Turchia - Grupo D
🇹🇷 Turchia, la porta stretta e il colpo finale verso il Mondiale 🌍🔥
Un cammino con gol, scosse improvvise e un playoff risolto con freddezza ha rimesso la Turchia dentro il grande racconto mondiale.
Introduzione
La Turchia non ha preso la via larga. Ha scelto, o forse si è ritrovata costretta a scegliere, quella più nervosa: strappi, partite accese, una caduta durissima e poi la ricostruzione. È una qualificazione che non si lascia raccontare con una sola immagine, perché dentro ci sono il rumore di una goleada subita, la prontezza di reagire in trasferta e la capacità di reggere quando il margine si assottiglia. Più che una marcia lineare, è stata una corsa a onde.
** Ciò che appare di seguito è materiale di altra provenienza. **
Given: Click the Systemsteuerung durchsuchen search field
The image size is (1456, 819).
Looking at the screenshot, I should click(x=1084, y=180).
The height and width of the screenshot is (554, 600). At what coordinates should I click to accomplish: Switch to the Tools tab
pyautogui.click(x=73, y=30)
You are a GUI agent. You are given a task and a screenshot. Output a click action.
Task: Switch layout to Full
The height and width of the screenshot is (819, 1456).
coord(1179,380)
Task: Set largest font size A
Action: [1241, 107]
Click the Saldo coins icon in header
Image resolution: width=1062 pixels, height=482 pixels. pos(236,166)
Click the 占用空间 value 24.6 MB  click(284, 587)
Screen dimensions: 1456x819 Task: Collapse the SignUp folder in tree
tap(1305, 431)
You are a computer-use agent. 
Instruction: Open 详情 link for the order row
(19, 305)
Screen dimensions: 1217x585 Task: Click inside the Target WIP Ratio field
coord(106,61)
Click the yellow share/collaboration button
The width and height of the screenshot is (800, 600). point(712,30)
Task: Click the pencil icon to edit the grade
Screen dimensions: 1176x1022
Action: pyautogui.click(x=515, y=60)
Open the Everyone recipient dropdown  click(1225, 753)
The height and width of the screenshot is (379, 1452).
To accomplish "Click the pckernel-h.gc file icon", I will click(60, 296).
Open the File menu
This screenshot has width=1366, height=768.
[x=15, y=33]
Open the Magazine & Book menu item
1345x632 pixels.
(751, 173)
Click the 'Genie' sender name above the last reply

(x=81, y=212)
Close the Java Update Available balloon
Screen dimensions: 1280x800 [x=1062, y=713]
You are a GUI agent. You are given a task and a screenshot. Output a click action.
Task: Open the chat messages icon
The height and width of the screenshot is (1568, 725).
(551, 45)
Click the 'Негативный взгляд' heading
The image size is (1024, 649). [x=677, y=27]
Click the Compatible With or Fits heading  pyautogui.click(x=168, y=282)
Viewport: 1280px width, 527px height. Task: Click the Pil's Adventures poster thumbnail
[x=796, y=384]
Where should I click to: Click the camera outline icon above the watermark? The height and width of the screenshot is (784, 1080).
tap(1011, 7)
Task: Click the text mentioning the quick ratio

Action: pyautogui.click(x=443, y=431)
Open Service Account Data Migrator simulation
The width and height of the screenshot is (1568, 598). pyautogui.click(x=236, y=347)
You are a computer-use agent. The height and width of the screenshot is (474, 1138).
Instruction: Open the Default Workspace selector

C’è anche un elemento di carattere che attraversa tutto il tragitto. La Turchia ha spesso dato l’impressione di sapersi rialzare in fretta: quando la partita si è aperta, ha colpito; quando il percorso si è complicato, ha trovato un’altra porta; quando il primo posto è scappato via, non ha lasciato scappare il Mondiale. È una differenza importante. Non racconta una squadra perfetta, ma una squadra viva.
I numeri aiutano a mettere ordine nel racconto. Nel gruppo E di qualificazione UEFA la Turchia ha chiuso al secondo posto con 13 punti in 6 partite, frutto di 4 vittorie, 1 pareggio e 1 sconfitta. Ha segnato 17 gol e ne ha concessi 12, con una differenza reti di +5. C’è quindi una doppia lettura: attacco brillante, a tratti travolgente; fase difensiva meno pulita, più esposta di quanto suggerisca il piazzamento finale.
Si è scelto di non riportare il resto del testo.